Restate word for word the section of the entries that opens at the line containing "Select the Pen tool in toolbar" and closes at the line containing "Given: Add the 批注 annotation control", both lines kept, pictures dropped.
-- Opening Marker --
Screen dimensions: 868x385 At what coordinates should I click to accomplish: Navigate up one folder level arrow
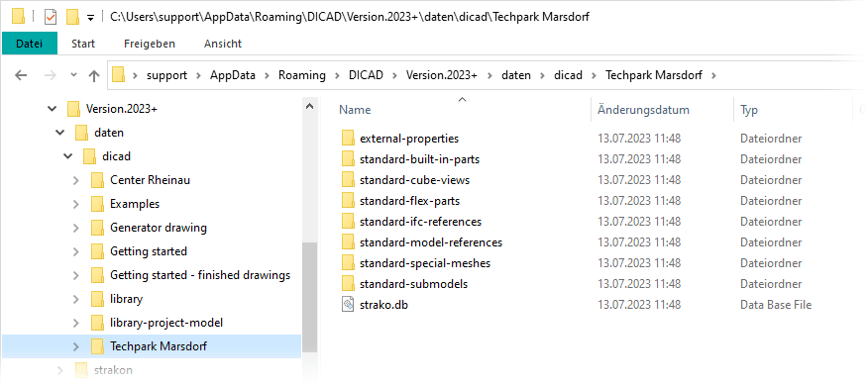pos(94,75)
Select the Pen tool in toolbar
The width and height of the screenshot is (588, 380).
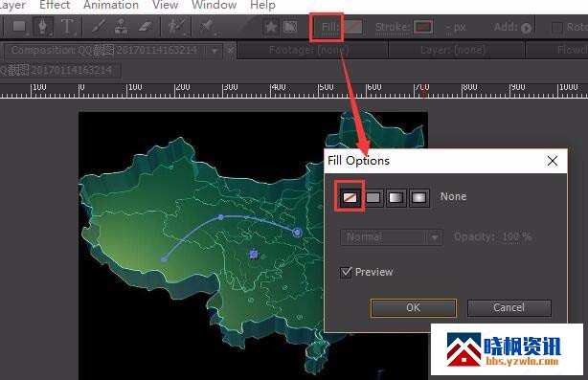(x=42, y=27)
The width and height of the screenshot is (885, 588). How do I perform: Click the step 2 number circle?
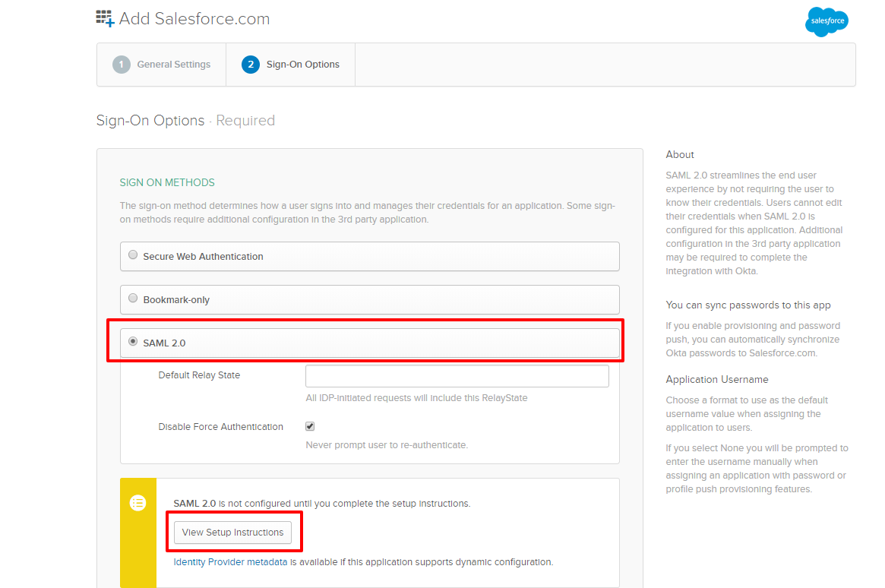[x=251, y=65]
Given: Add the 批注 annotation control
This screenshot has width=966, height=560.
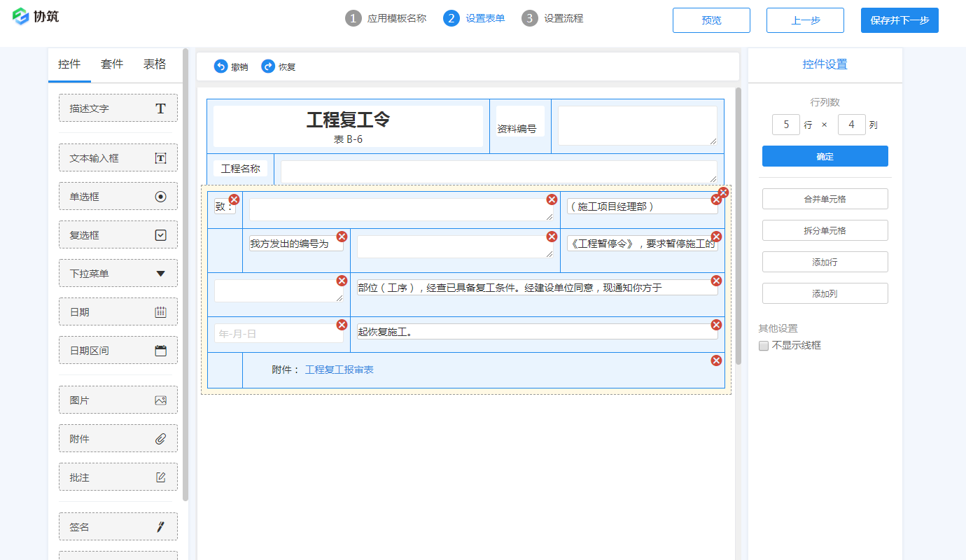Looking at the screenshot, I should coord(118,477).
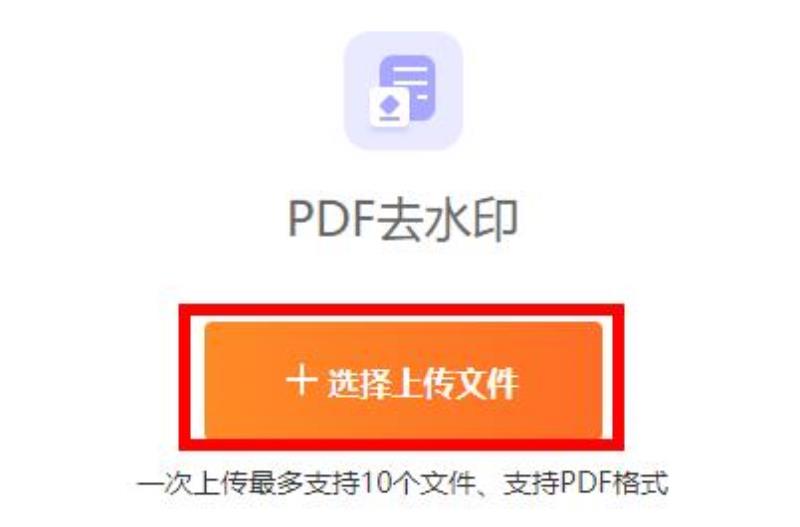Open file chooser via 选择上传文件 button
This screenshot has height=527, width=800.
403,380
-- Closing Marker --
-- Opening Marker --
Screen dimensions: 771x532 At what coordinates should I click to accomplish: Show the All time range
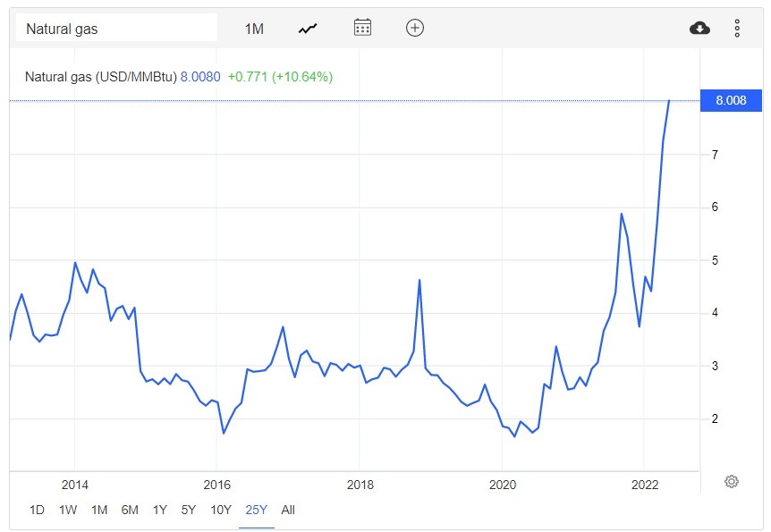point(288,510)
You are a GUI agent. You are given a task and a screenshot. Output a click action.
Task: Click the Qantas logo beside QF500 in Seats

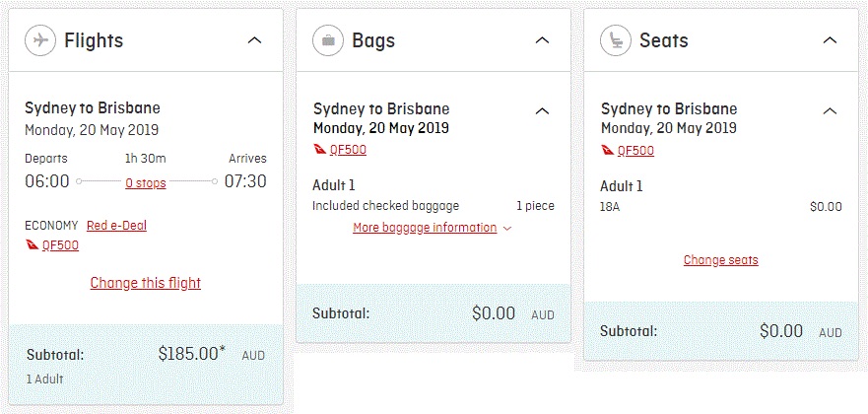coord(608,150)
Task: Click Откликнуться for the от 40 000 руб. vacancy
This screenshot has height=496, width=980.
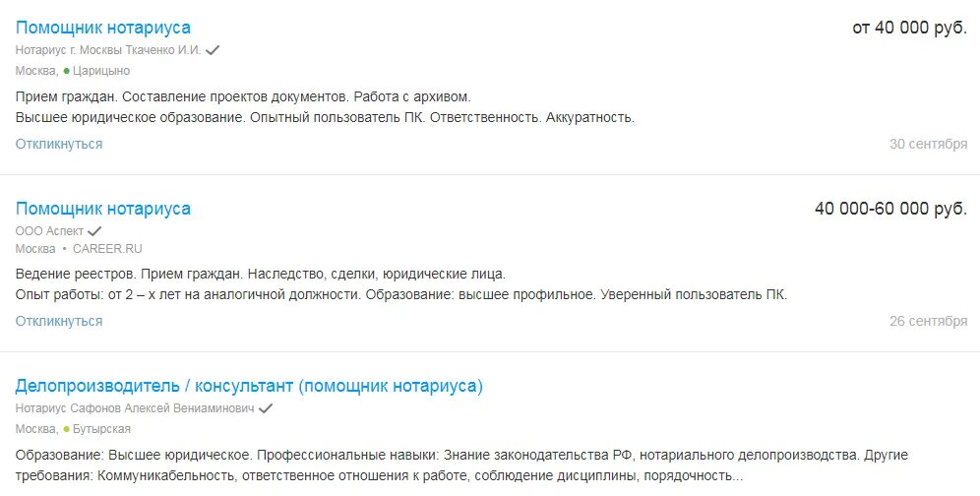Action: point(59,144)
-- Closing Marker --
**Reply to the exercise:**
Select the Pen tool in toolbar
The width and height of the screenshot is (588, 380).
(x=42, y=27)
The width and height of the screenshot is (885, 588). How do I perform: Click the step 2 number circle?
[x=251, y=65]
Given: Add the 批注 annotation control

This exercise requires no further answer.